Nicht immer läuft alles wie geschmiert. Vor allem im Sport. In solch kritischen Momenten sind meist die Trainer gefragt. Sie können nicht alle Probleme lösen, aber ihren Schützlingen eine mögliche Marschroute vorgeben, wenn Wehrhaftigkeit gefragt ist, mental wie physisch. Häufig fällt dann der Begriff von der Resilienz. In der Musik wird dieser Begriff eher selten zum Thema. Dabei gibt es durchaus Schnittmengen zwischen Sport und Kunst: eine positive Grundeinstellung als möglicher Erfolgsfaktor etwa, oder geistige und körperliche Belastbarkeit. Dennoch wirkte es ein wenig überraschend, als die Pianistin Yulianna Avdeeva vor gut einem Jahr ein Album mit dem Titel »Resilience« veröffentlicht hat. Es war auch und nicht zuletzt ein Ergebnis der vorausgegangenen Corona-Erfahrungen. Doch bei Avdeeva besitzt der Begriff Resilienz in erster Linie eine historische Komponente. Er bezieht sich auf die Entstehungsumstände der Stücke, die sie ausgewählt hat. Etwa auf die Musik von Władysław Szpilman, von dem sie auch bei ihrem Klavierabend im Konzerthaus Dortmund zwei Werke präsentieren wird. Am 23. September 1939 war Szpilman der Protagonist im letzten Live-Konzert des polnischen Rundfunks, während draußen schon die deutschen Bomben niederprasselten. Szpilman, der erst 2002 durch Roman Polanksis Film »Der Pianist« einer größeren Öffentlichkeit bekannt geworden ist, hat das, was wir heute Resilienz nennen, oft in seinem Leben beweisen müssen – wie so viele bekannte oder weniger bekannte Musikerinnen und Musiker vor ihm und nach ihm.
Und was bedeutet Resilienz nun für Yulianna Avdeeva selbst?

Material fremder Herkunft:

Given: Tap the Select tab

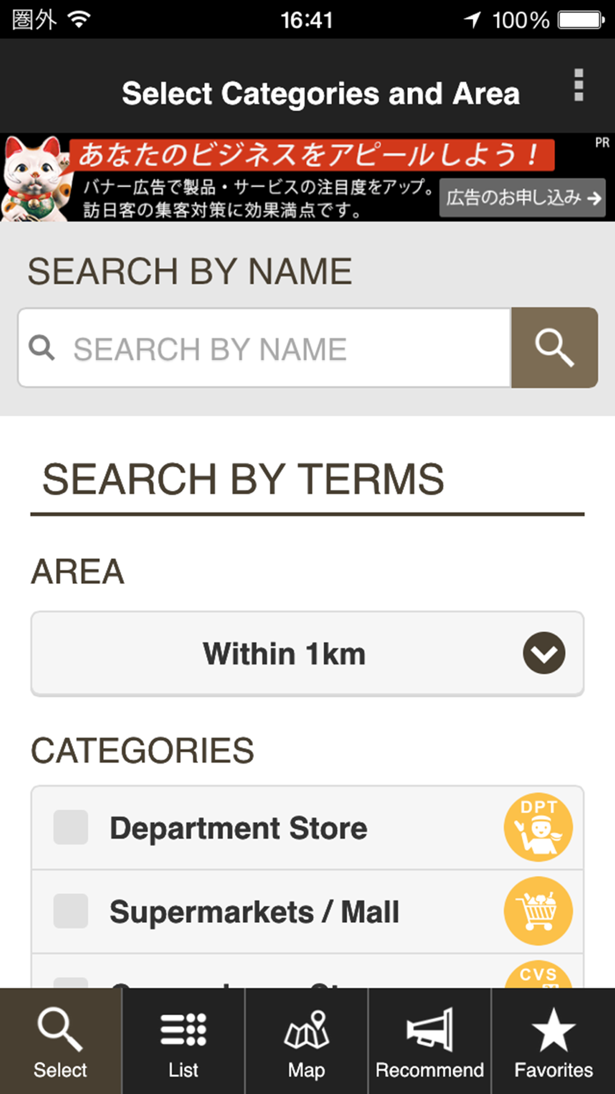Looking at the screenshot, I should pyautogui.click(x=60, y=1041).
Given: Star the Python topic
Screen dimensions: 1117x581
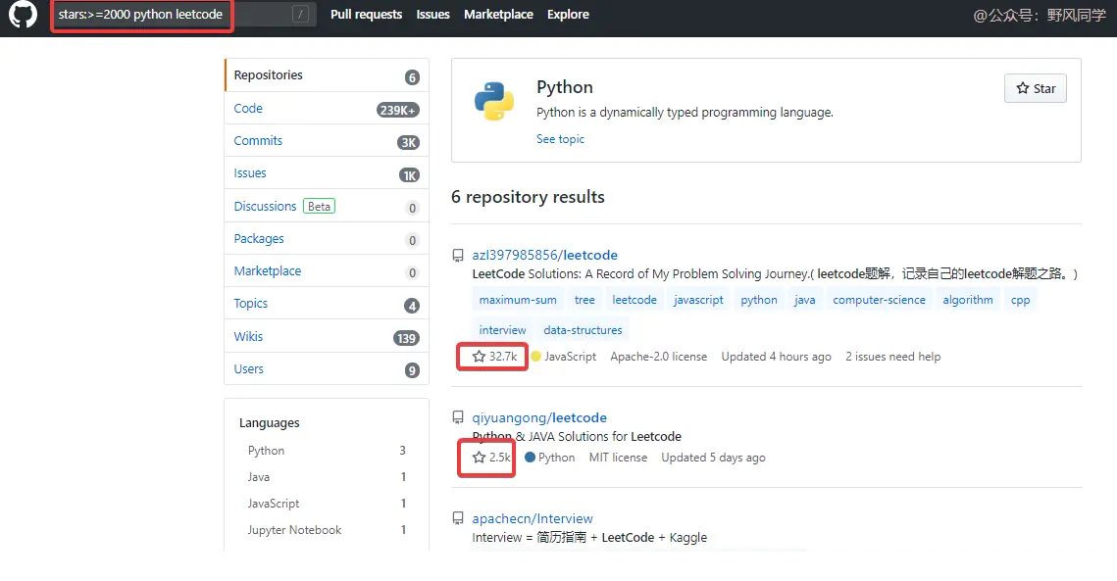Looking at the screenshot, I should 1035,88.
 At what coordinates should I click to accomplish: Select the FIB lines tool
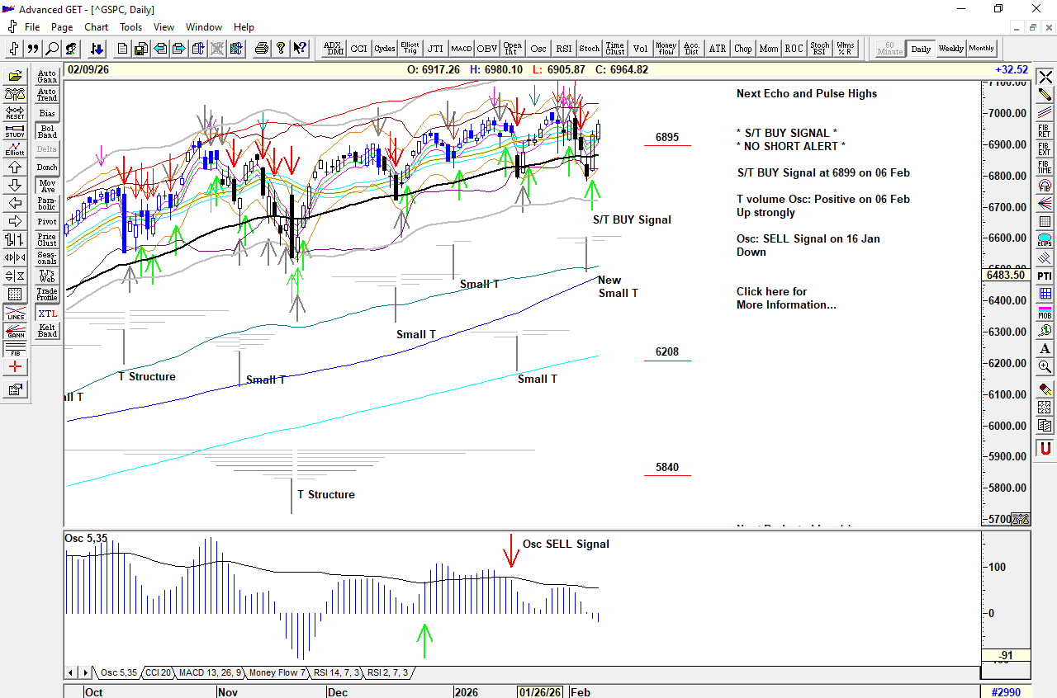(x=15, y=349)
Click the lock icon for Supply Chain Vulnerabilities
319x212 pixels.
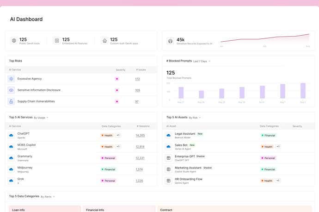[11, 101]
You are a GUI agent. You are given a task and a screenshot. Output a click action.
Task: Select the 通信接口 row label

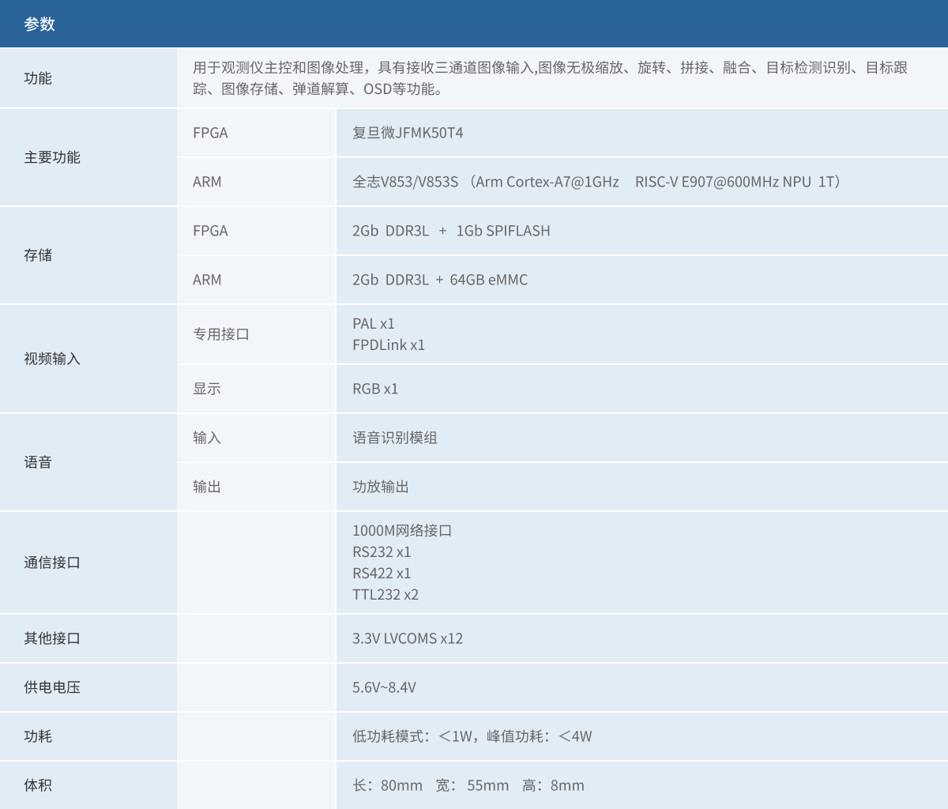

In einem Rundfunk-Interview hat sie dazu Stellung bezogen: »Für mich ist Resilienz nicht nur eine Anweisung an das alltägliche Leben, sondern auch eine Charaktereigenschaft, die sich in der Haltung eines Menschen zeigt. Gerade wenn es unkomfortabel und ungemütlich wird, also in einer Lage, die viel Kraft und eine starke innere Haltung verlangt, um zu überleben und sich als Mensch weiter treu zu bleiben.« Diese Qualitäten waren für sie bereits gefragt, als sie sich im Jahr 2010 der Konkurrenz beim berühmten Warschauer »Chopin-Wettbewerb« stellte – und Avdeeva, die sich mehr oder weniger spontan zur Teilnahme entschlossen hatte, am Ende als Siegerin feststand. Sie selbst hat die drei Wochen in guter Erinnerung behalten: »Ich habe die Wettbewerbssituation eher verdrängt und nur an die Musik gedacht.« So hat sie auch die Stadt erlebt, denn »jede Straße in der Altstadt von Warschau erinnert an Chopin«. Seine Musik stellt für Avdeeva ohnehin ein »ganzes Universum« dar. »In Chopins Werken findet man jede Art von menschlichen Gefühlen und all das, was die Menschen im Leben einfach beschäftigt«. Das gilt gerade besonders für die Mazurken, diese vielschichtigen Mikrokosmen: »Sie sind wie eine Essenz.«
Yulianna Avdeeva, in Moskau geboren, stammt aus einem musikliebenden Elternhaus – »aber meine Eltern waren keine professionellen Musiker«, eher Hobby-Pianisten. Dank einer großen Schallplattensammlung war Musik ständig präsent. »Als ich fünf Jahre alt war, ist meine Mutter mit mir zur staatlichen Gnessin-Schule gegangen, um einen Aufnahmetest zu machen.« So begann ihre Ausbildung, die sie später unter anderem zu Konstantin Scherbakow nach Zürich geführt hat. Sechs Jahre ist sie in der Schweiz geblieben, dann nach München gezogen. Das erklärt auch ihre umfassenden deutschen Sprachkenntnisse. »Sie helfen mir, wenn ich Stücke deutschsprachiger Komponisten spiele. Auch Franz Liszts Muttersprache war deutsch.«
Manchmal ist die Musik für Avedeeva sogar ein besseres Kommunikationsmittel als die Sprache: »Es kommt vor, dass ich für bestimmte Gefühle nicht die richtigen Worte finde. Dann fällt es mir leichter, es mit Musik auszudrücken.« Entsprechend vielfältig ist ihre Art, durch das Klavier zu sprechen. Ihr Anschlag ist sehr flexibel von robust bis zart, ihr Spiel lebt von großer Klarheit und ist immer auf den Punkt gerichtet, als wohne ihm eine innere Logik inne. Vielleicht kann man darin auch die passionierte Schach-Liebhaberin erkennen, die sich in ihrer Freizeit gelegentlich mit der Analyse von WM-Partien beschäftigt. Hört man sie mit der Fuge aus dem letzten Satz von Beethovens »Hammerklavier«-Sonate, so erkennt man darin die umsichtige Strategin, die behutsam Triller auf Triller türmt, die einzelnen Stimmen sorgsam abwägt und ein Tempo wählt, das unkalkulierbare Risiken meiden hilft. Auch das eine Form von Resilienz? Die Beschäftigung mit Kunst ist schließlich immer eine Gratwanderung. Je sorgsamer man sich darauf vorbereitet, desto größer sind die Chancen, in ihr ein Maximum an Gefühlen zu finden und diese dem Publikum zu vermitteln.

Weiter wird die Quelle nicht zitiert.